Her first television appearance was in an episode of Robert Montgomery Presents titled "The Man Who Vanished" (1956). Her other appearances include episodes on The Twilight Zone, The Fugitive, Dr. Kildare, The Virginian, Kojak, Cannon, Mission: Impossible, and Quincy, M.E. She was nominated for an Emmy Award for Outstanding Performance in a Supporting Role by an Actress for her performance in an episode of the series Arrest and Trial ("Journey Into Darkness", 1963).

She returned to Broadway in 1957 and played the role as Loreena Lovejoy in Carson McCullers' The Square Root of Wonderful (starring Anne Baxter).
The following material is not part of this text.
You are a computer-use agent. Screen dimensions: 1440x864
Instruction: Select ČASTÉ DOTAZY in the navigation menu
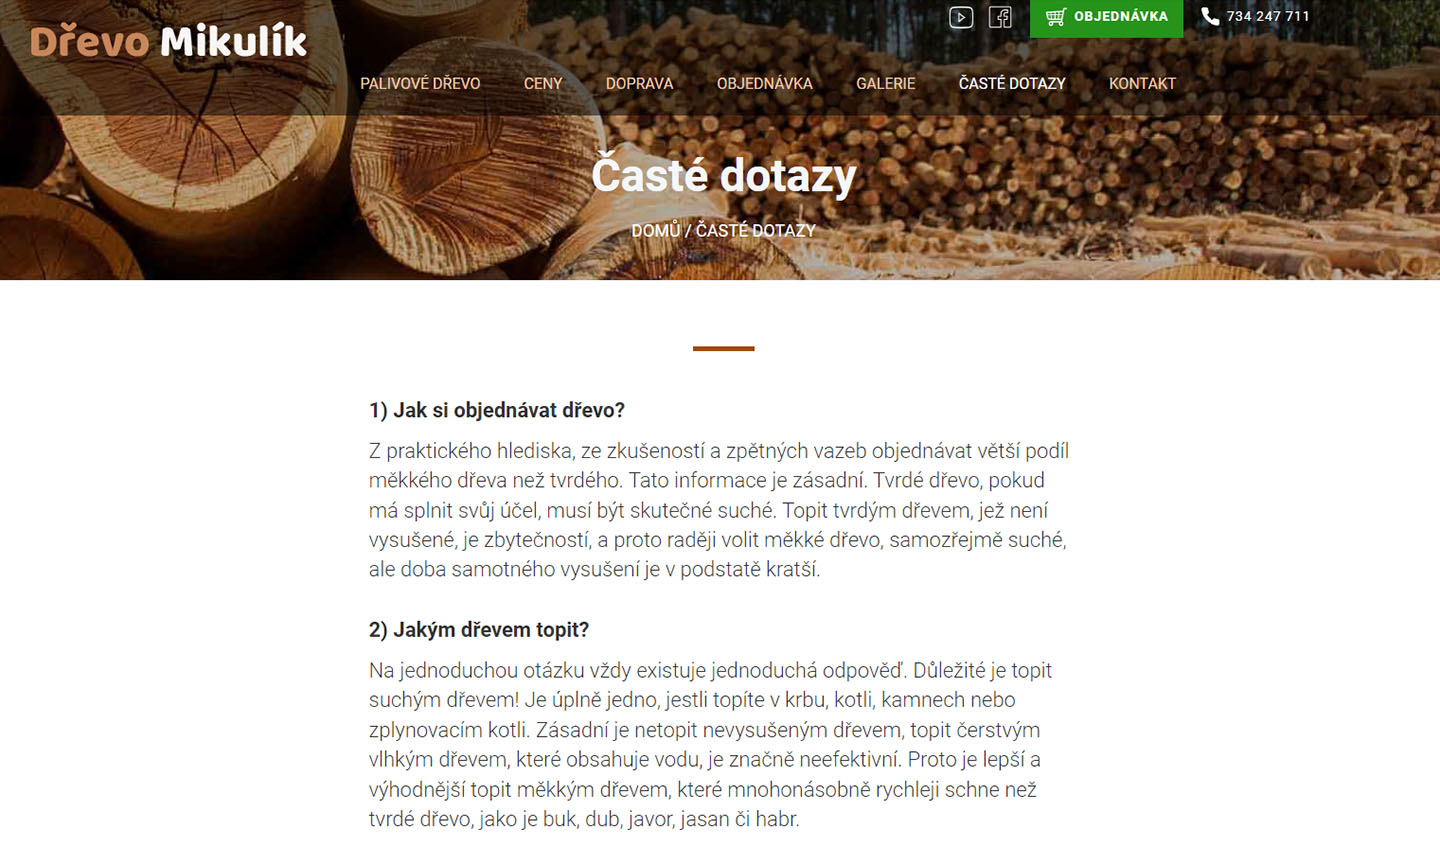1012,84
Bartlett appeared as the kindly Aunt Nonnie in the original Broadway production of Tennessee Williams' Sweet Bird of Youth (1959).

Her motion picture debut was as the English teacher Miss Metcalf in Splendor in the Grass (1961), starring Natalie Wood and Warren Beatty. Other films in which she appeared include The Prize (1963) and Lord Love a Duck (1966). She played Alma Mulloy, the first victim of Rod Steiger's serial killer in No Way to Treat a Lady (1968). She played the delusional prostitute Sadie in Fuzz (1972); played Raquel Welch's mother (and Jodie Foster's grandmother) in Kansas City Bomber (1972); and appeared in Aloha, Bobby and Rose (1975).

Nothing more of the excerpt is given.